10 Essential Tips For Parents To Raise Successful, Confident Kids

Fortune Well October 7, 2023


10 Essential Tips For Parents To Raise Successful, Confident Kids

Raising resilient children is daunting. How can you set kids up for success in this pressure-cooker environment of FOMO and competition? One parenting expert says to start by putting less emphasis on wins, practicing patience, giving grace, and redefining success. Will Elliott, a life coach and co-founder of The Action Effect, a coaching company geared toward parents and teen relationships, runs an Instagram account for parents looking to raise self-assured kids. He provides parenting strategies to “raise confident, courageous and character-centered tweens/teens,” according to his account.

As young adults feel the most lonely compared to older generations, it’s readily apparent that many struggle with their mental health. These forces can diminish young adults’ confidence. However, finding ways to encourage self-trust can rival the uncomfortable nature of uncertainty in their lives, Elliott highlights in his online posts. 


Here are Elliott’s ten ways to boost your child’s confidence:  


1. Less lecturing, more listening 

Instead of jumping in with solutions when you sense something is wrong, practice pausing and listening. 

“Let go of your desire to ‘fix’ their problems and recognize it’s in those problems they get meaningful experience that creates a lasting impact,” Elliott, who has coached teens and parents since 2019, wrote in a recent Instagram post.

Listening helps create trust and allows for vulnerability in a relationship.  


2. Catch them doing little things right 

Acknowledge the small wins, which will slowly amount to big ones. Be encouraging about everything from homework to doing the dishes—daily habits that instill helpful skills and values, says Elliot. 

“The way we build self-esteem is by doing esteemable acts,” Aja Chavez, therapist and executive director of adolescent services at Mission Prep, a residential adolescent mental health treatment program in California, previously told Fortune. “Chores create a sense of community and connection and start to build in personal responsibility.”

3. Stop moving the target 

Stop “moving the destination of success,” Elliott reminds parents. It can make kids feel like they will never hit the bullseye or do things right in the eyes of their parents.  

4. Seek to understand 

About to lay down the law or have the urge to raise your voice to get your point across? Instead, ask your child why they decided to take a specific action and respond from there.

Shift your mindset to, “I’m here to understand your heart and your struggles,” Elliott writes. 

5. Get curious about what’s actually causing the behavior 

Slamming the door, albeit disrespectful, may also stem from something completely unrelated and signal frustration or embarrassment. Without judgment, try to understand why certain emotions and actions take place. Kids are more likely to listen and share when they feel heard.

6. Practice the parenting pause 

This one is just as it sounds. When you want to react out of emotion, stop, breathe, and take a beat. 
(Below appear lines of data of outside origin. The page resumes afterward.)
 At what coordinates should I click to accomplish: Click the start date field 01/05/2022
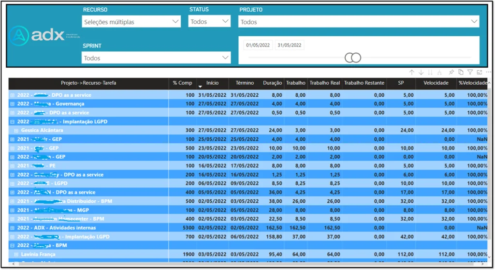coord(258,45)
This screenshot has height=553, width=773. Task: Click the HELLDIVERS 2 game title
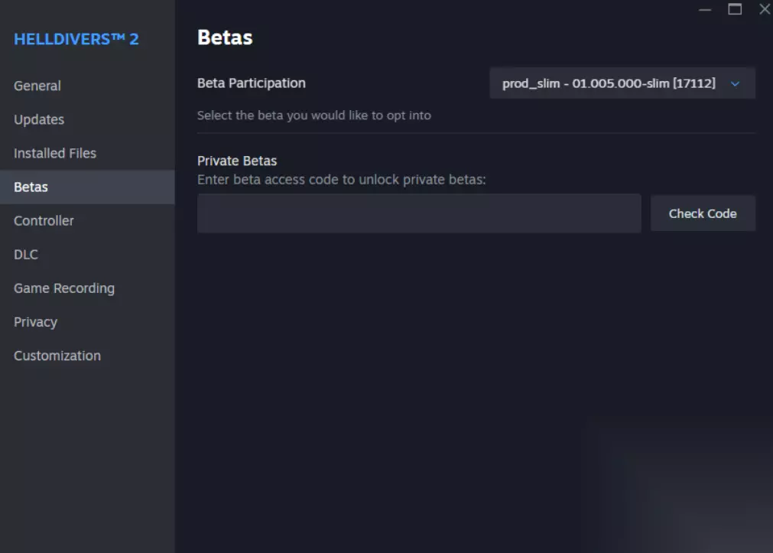(76, 39)
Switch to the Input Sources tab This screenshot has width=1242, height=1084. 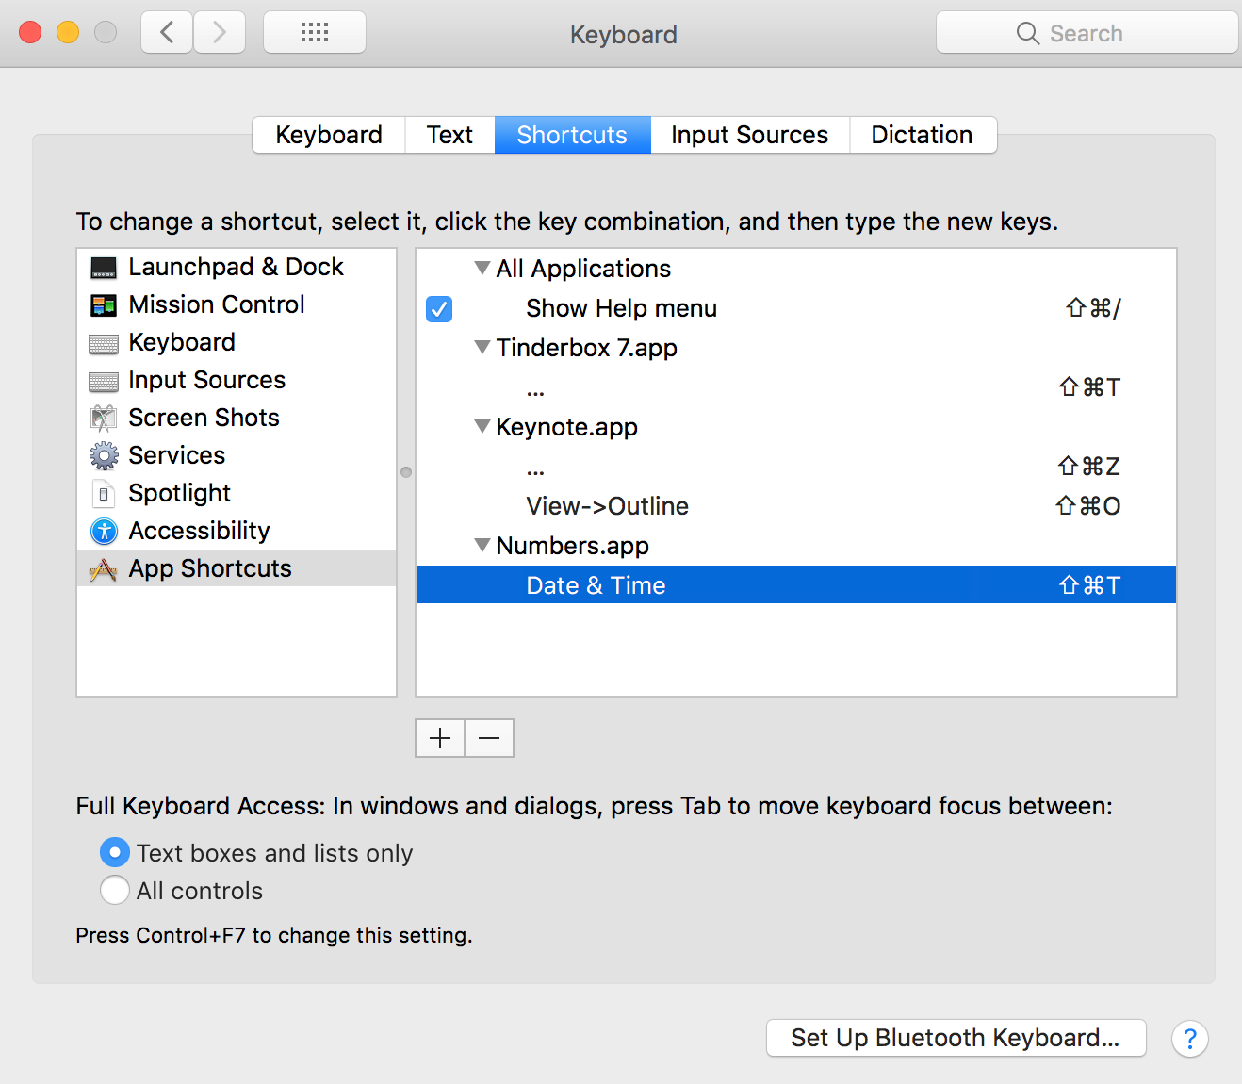(x=748, y=134)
7. The teenage years are for progress

Ultimately, you need to let children figure things out for themselves and remember that setbacks are part of growth. 

“The more pressure you put on yourself to be a perfect parent and have perfect kids, the more pressure you inevitably put on them,” Elliott writes. “Surrender. Let it go…”

8. Praise character more than results 

Elliott encourages parents to place higher importance on their children’s effort and character instead of their results. 

“When kids attach their confidence and success to things they can control, like effort and character, they’re unstoppable,” Elliott said in another post. 

Neuroscientist Andrew Huberman has echoed this same ethos, saying there is a scientifically unhelpful way to praise your children: hint, don’t tell them they are gifted and talented. When praise relates to someone’s results, the brain conflates the sense of self and identity with that success. Therefore, someone’s level of confidence directly depends on their subsequent accomplishments. 

“If you’re a parent or teacher, you have to be very careful about giving feedback to a child that is attached to their identity around an endeavor, especially if they’re performing well at that endeavor,” Andrew Huberman, a professor at Stanford School of Medicine and host of the Huberman Lab, said in his podcast. 

Praising children for their results doesn’t encourage them to have a growth mindset, defined as feeling encouraged to try new ways of solving challenging problems. In fact, it may cause them to work less diligently. Instead, praise their kids with action verbs based on their effort.

9. Lead by example 

It’s important to be the example you hope your kids will emulate. If you don’t want social media running your kid’s life, don’t walk around the house posting pictures of the dog or your pasta dinner. 

10. Get clear on what success looks like 

The definition of success is different for everyone. Check-in with yourself and understand what success means for you. It’s easy to get caught up in who won what or got which grade, but it’s the effort and the values your kids demonstrate that matter. 

When you praise someone’s character, grit, and drive, they will continue to put in the effort even if the outcome is uncertain. That more nuanced definition of success can help kids manage difficulty and feel proud of themselves.